Lelaki itu memperhatikanku dengan sungguh-sungguh, “Wah aku tidak menyangka kalau kamu akan mengetahuinya”.
“Aku sempat menangis lama saat tahu tentang hal itu. Lagi-lagi saat aku mencoba bersama seseorang, saat itu pula aku mendapat kenyataan bahwa kita tak bisa bersama. Tapi aku sudah putuskan. Apapun yang terjadi, aku akan selalu bersamamu. Kita akan melawan penyakitmu bersama”, aku mencoba tegar, menghapus air yang mulai muncul dari kedua mataku.
“Terima kasih Lira, tak pernah ku temui orang yang begitu tulus sepertimu”, lelaki itu tersenyum padaku, memelukku erat. Aku merasakan cinta yang begitu kuat.

Beberapa bulan berlalu akhirnya kami memutuskan menikah. Aku senang saat mengetahui perkembangan kesehatan Ariel mulai membaik. Dokter pernah memvonis bahwa usianya tidak akan lebih dari 6 bulan lagi, tapi dokter pun bisa salah. Kemoterapi, radiasi, semua tak bisa mengalahkan semangat dan cinta yang kami miliki.

Setiap hari kami lalui hari dengan bahagia.
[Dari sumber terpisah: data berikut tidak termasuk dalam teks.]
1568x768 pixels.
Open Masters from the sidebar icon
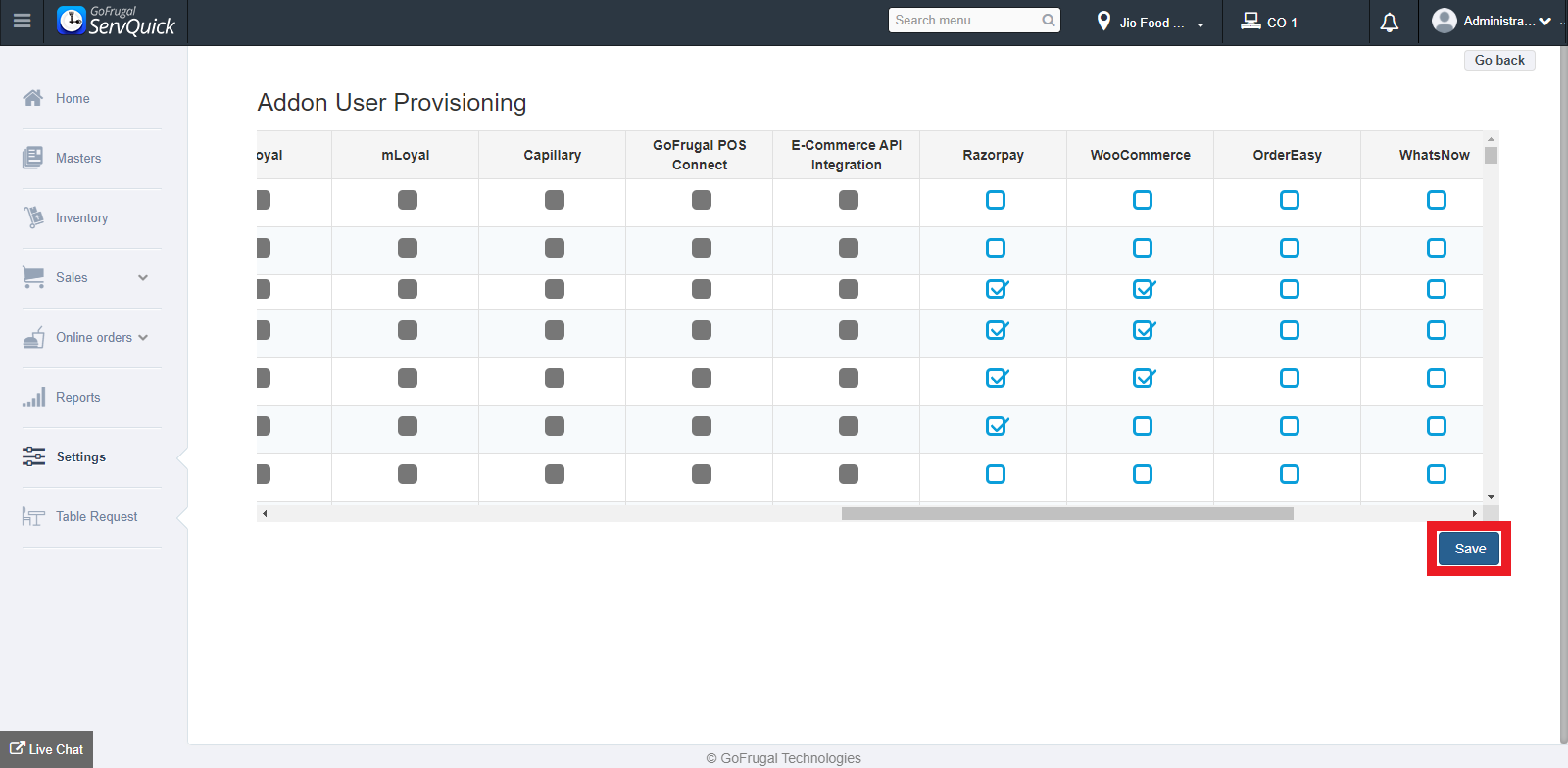tap(33, 158)

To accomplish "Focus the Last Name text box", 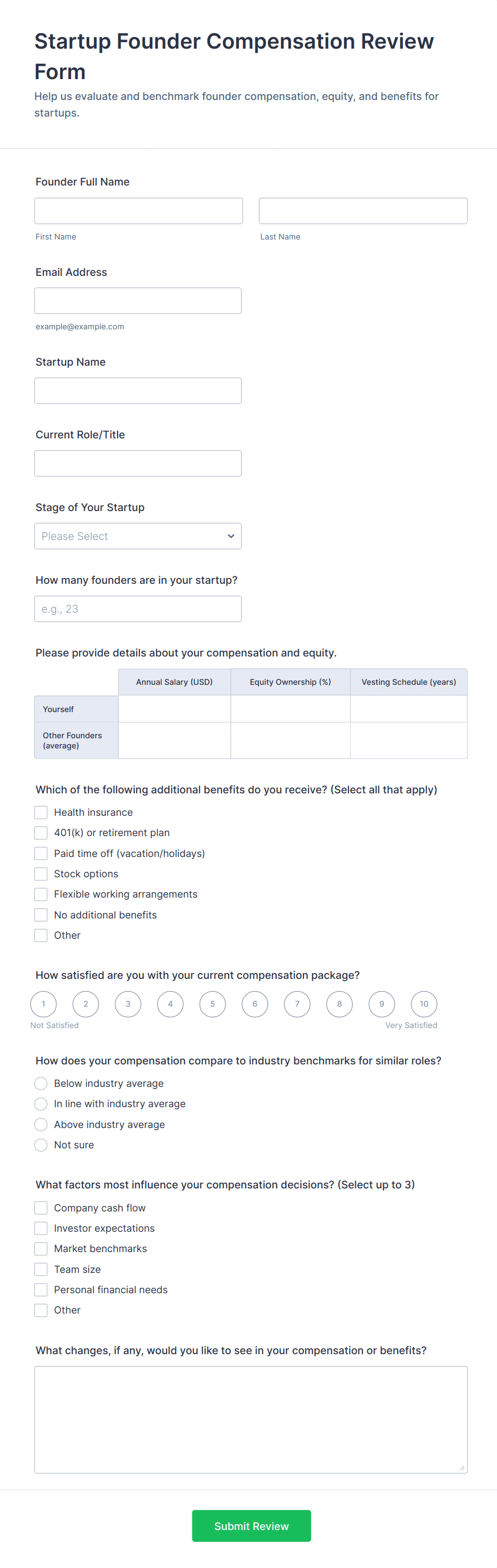I will tap(362, 211).
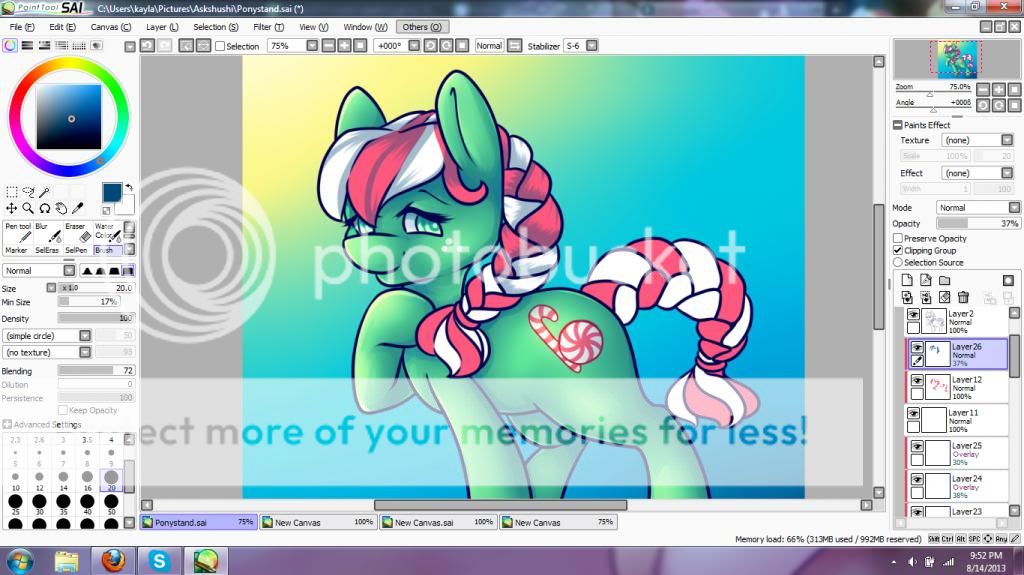Select the Zoom magnifier tool
1024x575 pixels.
(x=28, y=208)
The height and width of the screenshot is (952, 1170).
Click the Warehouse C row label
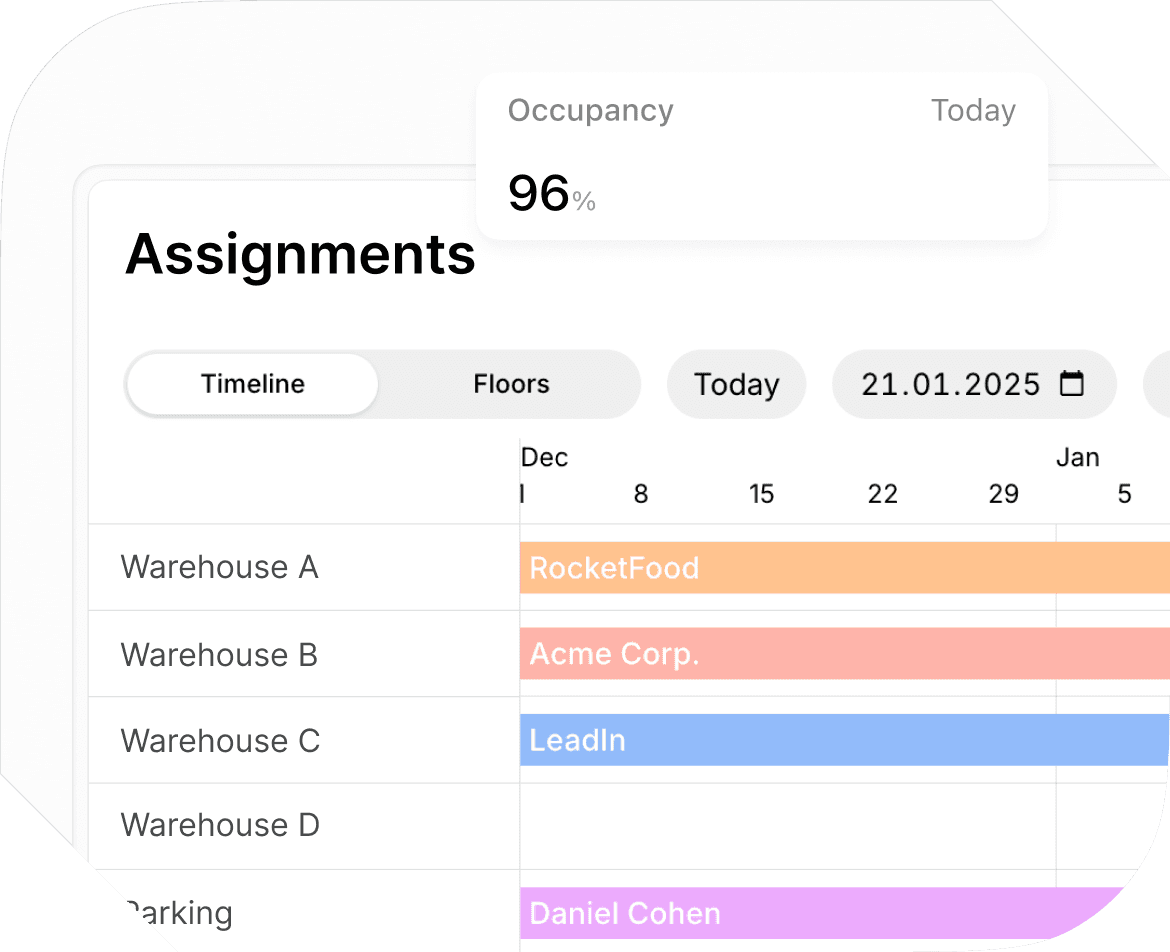click(218, 740)
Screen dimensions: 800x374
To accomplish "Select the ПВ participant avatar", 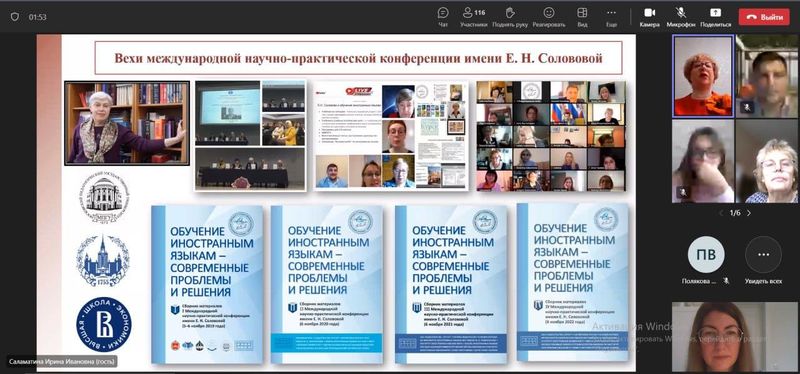I will (x=706, y=254).
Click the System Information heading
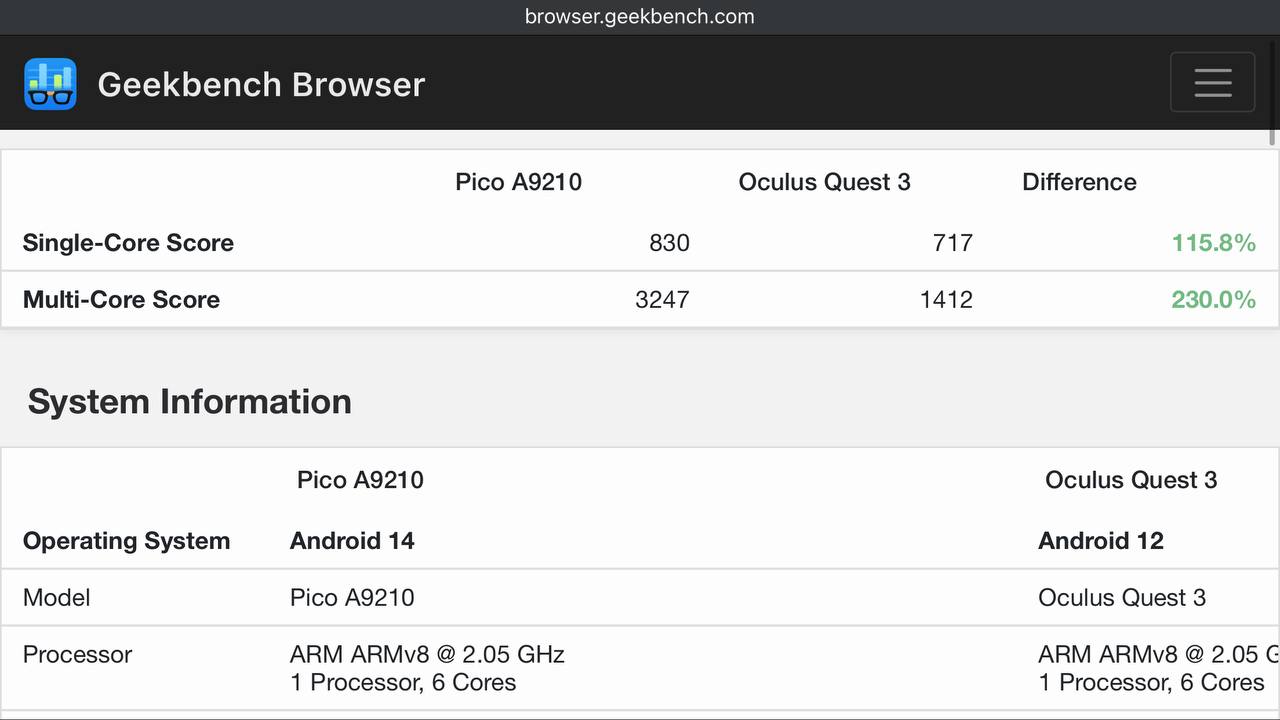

Aku ikut mengantar setiap kali Ariel memeriksakan kesehatannya. Beberapa kali aku juga menemani Ariel di yayasan peduli kanker, berbagi keceriaan bersama anak-anak disana. Ariel mengajarkanku banyak hal, bahwa penderitaan yang kita alami bisa kita jadikan kekuatan untuk membantu orang lain lebih banyak lagi. Aku sangat bahagia bisa bertemu orang sepertinya, dia seperti malaikat bagiku.

Hingga akhirnya di satu malam yang biasa, kondisi Ariel memburuk. Penyakitnya sudah menyebar ke seluruh tubuhnya dan dia sudah pada batasnya. Semua pengobatan sudah tidak bisa lagi menolongnya.
Saat itu aku sedang mengandung anak kami yang pertama dan Ariel pergi meninggalkan ku sendiri. Awalnya aku sangat bersedih harus ditinggalkan sendiri lagi, namun semuanya sudah tak apa bagiku. Aku tidak menyesal pernah mencintai dan hidup dengannya walau untuk beberapa saat.
Aku yakin dia akan selalu mengawasiku dan anak kami yang ada di kandunganku dari atas sana.